In the case at bar, the order now under consideration is in line with the pursuit of the first remedy. It appoints a receiver of “the property and assets of the Chicago Steel Works” with “the usual and customary powers of a receiver in a court of chancery,” but does not proceed under the special statutory power to decree a dissolution of the corporation. A bill in chancery may, as does the bill in this case, ask for two kinds of relief, the granting of one of which may involve a franchise, while the granting of the other does not involve a franchise.

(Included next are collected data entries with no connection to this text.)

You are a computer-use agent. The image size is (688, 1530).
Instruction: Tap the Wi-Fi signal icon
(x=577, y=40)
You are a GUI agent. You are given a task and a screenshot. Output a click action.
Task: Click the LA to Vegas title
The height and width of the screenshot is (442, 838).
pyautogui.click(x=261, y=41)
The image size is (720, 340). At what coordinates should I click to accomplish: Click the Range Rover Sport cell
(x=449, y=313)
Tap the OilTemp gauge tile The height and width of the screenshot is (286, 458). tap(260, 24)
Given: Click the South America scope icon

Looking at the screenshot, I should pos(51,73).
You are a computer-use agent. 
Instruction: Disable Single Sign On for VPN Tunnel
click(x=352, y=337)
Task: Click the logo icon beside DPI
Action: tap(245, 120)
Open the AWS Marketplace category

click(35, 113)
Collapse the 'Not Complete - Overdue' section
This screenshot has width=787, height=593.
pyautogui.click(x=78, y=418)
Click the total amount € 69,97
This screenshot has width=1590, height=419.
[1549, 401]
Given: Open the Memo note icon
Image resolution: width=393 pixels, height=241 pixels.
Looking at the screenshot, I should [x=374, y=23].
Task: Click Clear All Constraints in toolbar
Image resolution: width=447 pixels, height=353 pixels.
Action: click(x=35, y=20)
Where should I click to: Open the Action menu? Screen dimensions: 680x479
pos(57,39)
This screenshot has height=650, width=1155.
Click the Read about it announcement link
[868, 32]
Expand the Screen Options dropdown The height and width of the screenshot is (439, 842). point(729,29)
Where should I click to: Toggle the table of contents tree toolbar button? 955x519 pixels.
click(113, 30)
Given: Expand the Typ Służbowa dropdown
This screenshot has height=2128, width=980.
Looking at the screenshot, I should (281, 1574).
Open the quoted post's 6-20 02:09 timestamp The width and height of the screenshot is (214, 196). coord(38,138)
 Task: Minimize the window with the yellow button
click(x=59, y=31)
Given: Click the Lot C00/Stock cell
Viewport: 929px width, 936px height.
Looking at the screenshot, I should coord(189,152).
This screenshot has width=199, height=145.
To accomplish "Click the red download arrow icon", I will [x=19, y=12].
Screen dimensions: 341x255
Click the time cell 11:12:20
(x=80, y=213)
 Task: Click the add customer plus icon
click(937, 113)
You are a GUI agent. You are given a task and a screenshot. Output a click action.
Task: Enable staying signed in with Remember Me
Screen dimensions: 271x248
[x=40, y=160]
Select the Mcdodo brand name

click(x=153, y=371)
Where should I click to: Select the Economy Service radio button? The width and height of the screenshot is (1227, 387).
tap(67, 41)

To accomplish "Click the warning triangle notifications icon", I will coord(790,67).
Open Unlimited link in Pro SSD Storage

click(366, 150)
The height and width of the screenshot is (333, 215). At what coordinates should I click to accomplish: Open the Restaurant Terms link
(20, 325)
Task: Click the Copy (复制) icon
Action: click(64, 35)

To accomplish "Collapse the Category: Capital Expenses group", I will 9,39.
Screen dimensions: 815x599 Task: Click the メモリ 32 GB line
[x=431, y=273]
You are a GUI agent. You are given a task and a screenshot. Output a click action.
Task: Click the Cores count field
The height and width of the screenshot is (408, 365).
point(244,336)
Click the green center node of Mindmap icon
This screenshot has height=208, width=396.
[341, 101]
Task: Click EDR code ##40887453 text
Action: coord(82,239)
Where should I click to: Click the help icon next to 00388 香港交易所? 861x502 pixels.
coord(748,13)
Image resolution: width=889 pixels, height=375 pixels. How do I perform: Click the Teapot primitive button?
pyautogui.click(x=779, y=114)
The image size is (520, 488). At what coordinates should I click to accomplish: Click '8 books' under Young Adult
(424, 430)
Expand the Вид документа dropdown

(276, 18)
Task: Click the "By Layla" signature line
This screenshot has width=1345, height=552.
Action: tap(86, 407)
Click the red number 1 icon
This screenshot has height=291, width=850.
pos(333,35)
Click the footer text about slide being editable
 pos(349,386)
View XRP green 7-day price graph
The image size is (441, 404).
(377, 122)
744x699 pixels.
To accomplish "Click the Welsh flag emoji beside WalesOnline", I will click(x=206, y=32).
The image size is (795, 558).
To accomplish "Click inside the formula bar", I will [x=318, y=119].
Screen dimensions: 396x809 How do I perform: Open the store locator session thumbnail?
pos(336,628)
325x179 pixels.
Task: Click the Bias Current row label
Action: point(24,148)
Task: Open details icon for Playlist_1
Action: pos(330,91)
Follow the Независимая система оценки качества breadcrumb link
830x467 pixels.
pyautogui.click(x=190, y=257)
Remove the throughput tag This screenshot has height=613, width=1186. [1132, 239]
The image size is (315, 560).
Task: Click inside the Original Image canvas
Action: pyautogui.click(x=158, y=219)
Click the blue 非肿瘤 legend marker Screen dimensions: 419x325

If the decree entered grants the relief involving a franchise, it may be reviewed in this Court; but if the decree entered grants the other species of relief prayed for, which does not involve a franchise, it is not’subject to review here.
It has been held, that, where no objection is made to a decree so far as it settles the freehold, an appeal from another part of the same decree, having no relation to the question of freehold, but merely settling a matter of account, will not lie from the Circuit Court to this Court, but must be taken to the Appellate Court. (Cheney v. Teese, 113 Ill. 444). The question of jurisdiction in such a case must be determined by the question affected by the decree. (Walker v. Pritchard, 121 Ill. 221; Malaer v. Hudgens, 130 id. 225; Moore v. Williams, 132 id. 591). Here, the question affected by the order of September 7, 1893, is not one which, in any sense, involves a franchise, and therefore the order is not re viewable here.
The motion to dismiss the writ of error for want of jurisdiction is granted.